今は、研究所の隣にある森の中を彷徨っている最中だ。
何故森の中に居るかと言うと、ここの研究内容が内容なだけに、ファルシオンの研究施設は人里離れた場所に作られている傾向が強かったからだ。
「合流地点はあっちか」
シルバはリリティアをサモナーデバイスに戻すと、地形と方角を確認しながら、合流地点へ向かう事にした。
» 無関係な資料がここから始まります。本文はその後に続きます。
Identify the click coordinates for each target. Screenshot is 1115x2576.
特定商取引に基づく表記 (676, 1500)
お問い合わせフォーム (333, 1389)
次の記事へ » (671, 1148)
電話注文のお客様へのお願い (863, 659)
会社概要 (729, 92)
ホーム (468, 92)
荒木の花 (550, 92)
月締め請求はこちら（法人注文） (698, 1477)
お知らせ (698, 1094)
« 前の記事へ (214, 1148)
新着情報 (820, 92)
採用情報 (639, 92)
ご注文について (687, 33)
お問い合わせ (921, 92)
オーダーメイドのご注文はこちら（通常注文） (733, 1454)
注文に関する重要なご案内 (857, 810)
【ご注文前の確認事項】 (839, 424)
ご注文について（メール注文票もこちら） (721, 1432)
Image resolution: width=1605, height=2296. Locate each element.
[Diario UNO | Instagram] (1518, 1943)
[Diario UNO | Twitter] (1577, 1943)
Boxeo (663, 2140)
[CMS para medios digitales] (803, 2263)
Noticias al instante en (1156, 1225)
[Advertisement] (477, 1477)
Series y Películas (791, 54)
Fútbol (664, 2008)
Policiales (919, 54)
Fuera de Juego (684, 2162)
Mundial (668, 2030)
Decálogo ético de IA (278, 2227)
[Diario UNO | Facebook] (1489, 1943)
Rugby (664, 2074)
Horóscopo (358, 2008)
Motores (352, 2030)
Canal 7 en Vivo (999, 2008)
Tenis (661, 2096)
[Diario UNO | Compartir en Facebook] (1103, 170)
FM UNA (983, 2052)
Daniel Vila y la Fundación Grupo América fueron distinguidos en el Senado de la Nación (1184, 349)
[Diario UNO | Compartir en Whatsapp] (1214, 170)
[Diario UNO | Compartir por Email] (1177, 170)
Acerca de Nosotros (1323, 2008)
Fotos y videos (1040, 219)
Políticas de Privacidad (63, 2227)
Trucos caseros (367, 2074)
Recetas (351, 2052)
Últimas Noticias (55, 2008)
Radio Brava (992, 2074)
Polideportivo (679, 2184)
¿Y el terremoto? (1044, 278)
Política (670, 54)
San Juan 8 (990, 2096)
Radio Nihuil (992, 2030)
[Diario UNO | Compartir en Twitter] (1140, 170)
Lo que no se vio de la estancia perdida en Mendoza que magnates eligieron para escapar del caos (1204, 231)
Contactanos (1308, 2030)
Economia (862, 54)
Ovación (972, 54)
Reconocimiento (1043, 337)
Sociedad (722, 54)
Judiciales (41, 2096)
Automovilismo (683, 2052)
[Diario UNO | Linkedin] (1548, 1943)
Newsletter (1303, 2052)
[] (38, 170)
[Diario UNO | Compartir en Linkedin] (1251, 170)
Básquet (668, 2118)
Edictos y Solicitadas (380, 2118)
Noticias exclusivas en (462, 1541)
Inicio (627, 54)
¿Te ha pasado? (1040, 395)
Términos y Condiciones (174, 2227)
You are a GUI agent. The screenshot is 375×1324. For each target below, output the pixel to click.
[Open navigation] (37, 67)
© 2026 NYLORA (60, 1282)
予定時間をかなりオーバーしているので速くフェンリルと合流した方が良いだろう。
そう思った俺は休む間も無く、また走っていた。
――ガサガサ。
不意に、草木の茂みが揺れる音で立ち止まった。獣か何かだろうか?
俺は何かが動いた位置を警戒しながら忍び寄る。
「やっと見つけた……」
この声は……。
草木の茂みに隠れていた少女はゆっくりと前に出てくると、その姿を現した。
「蛍……なのか?」
この日、2か月ぶりに俺と蛍は再開をした。